▸ WORK TASK
Copy the entries exactly. Leave nothing out and add nothing.

▸ EXERCISE MATERIALS

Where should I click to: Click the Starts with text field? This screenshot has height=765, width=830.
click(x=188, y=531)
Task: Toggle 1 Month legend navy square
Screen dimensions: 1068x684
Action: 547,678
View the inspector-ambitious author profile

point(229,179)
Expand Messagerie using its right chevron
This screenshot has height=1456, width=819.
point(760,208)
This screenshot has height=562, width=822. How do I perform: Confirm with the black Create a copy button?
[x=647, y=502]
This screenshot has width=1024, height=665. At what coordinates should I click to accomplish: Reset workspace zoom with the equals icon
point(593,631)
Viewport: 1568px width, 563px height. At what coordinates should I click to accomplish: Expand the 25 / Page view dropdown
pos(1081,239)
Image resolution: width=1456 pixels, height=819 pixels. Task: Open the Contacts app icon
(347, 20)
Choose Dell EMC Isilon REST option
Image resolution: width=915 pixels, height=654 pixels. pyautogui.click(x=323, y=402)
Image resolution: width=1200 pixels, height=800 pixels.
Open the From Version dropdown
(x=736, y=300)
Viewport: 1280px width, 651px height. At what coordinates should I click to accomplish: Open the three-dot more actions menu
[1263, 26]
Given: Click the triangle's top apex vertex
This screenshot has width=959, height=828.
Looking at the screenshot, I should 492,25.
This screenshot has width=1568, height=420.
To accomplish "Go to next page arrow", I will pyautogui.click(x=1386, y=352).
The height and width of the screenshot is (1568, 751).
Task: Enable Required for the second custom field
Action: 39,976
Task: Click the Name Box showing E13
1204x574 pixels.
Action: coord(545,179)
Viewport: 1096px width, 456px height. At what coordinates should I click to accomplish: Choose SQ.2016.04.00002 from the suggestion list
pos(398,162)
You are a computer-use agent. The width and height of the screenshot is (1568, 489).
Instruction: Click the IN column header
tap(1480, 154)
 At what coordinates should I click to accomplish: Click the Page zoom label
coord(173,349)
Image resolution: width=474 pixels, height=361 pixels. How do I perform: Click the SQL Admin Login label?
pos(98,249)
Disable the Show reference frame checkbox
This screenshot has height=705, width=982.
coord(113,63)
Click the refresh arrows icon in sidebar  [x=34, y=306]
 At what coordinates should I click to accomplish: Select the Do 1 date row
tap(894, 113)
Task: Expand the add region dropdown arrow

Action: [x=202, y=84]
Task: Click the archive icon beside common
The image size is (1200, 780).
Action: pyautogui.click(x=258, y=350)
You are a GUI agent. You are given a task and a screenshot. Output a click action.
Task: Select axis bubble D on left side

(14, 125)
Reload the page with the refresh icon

▸ PROBLEM SOLUTION
Where should I click to: Click the Starts with text field? This screenshot has height=765, width=830.
click(x=188, y=531)
Task: Toggle 1 Month legend navy square
Screen dimensions: 1068x684
Action: 547,678
View the inspector-ambitious author profile

point(229,179)
Expand Messagerie using its right chevron
This screenshot has height=1456, width=819.
point(760,208)
This screenshot has height=562, width=822. How do I perform: Confirm with the black Create a copy button?
[x=647, y=502]
This screenshot has width=1024, height=665. At what coordinates should I click to accomplish: Reset workspace zoom with the equals icon
point(593,631)
Viewport: 1568px width, 563px height. At what coordinates should I click to accomplish: Expand the 25 / Page view dropdown
pos(1081,239)
Image resolution: width=1456 pixels, height=819 pixels. Task: Open the Contacts app icon
(347, 20)
Choose Dell EMC Isilon REST option
Image resolution: width=915 pixels, height=654 pixels. pyautogui.click(x=323, y=402)
Image resolution: width=1200 pixels, height=800 pixels.
Open the From Version dropdown
(x=736, y=300)
Viewport: 1280px width, 651px height. At what coordinates should I click to accomplish: Open the three-dot more actions menu
[1263, 26]
Given: Click the triangle's top apex vertex
This screenshot has width=959, height=828.
Looking at the screenshot, I should 492,25.
This screenshot has width=1568, height=420.
To accomplish "Go to next page arrow", I will pyautogui.click(x=1386, y=352).
The height and width of the screenshot is (1568, 751).
Task: Enable Required for the second custom field
Action: 39,976
Task: Click the Name Box showing E13
1204x574 pixels.
Action: coord(545,179)
Viewport: 1096px width, 456px height. At what coordinates should I click to accomplish: Choose SQ.2016.04.00002 from the suggestion list
pos(398,162)
You are a computer-use agent. The width and height of the screenshot is (1568, 489).
Instruction: Click the IN column header
tap(1480, 154)
 At what coordinates should I click to accomplish: Click the Page zoom label
coord(173,349)
Image resolution: width=474 pixels, height=361 pixels. How do I perform: Click the SQL Admin Login label?
pos(98,249)
Disable the Show reference frame checkbox
This screenshot has height=705, width=982.
coord(113,63)
Click the refresh arrows icon in sidebar  [x=34, y=306]
 At what coordinates should I click to accomplish: Select the Do 1 date row
tap(894, 113)
Task: Expand the add region dropdown arrow

Action: [x=202, y=84]
Task: Click the archive icon beside common
The image size is (1200, 780).
Action: pyautogui.click(x=258, y=350)
You are a GUI agent. You are given a task and a screenshot. Output a click action.
Task: Select axis bubble D on left side

(14, 125)
Reload the page with the refresh icon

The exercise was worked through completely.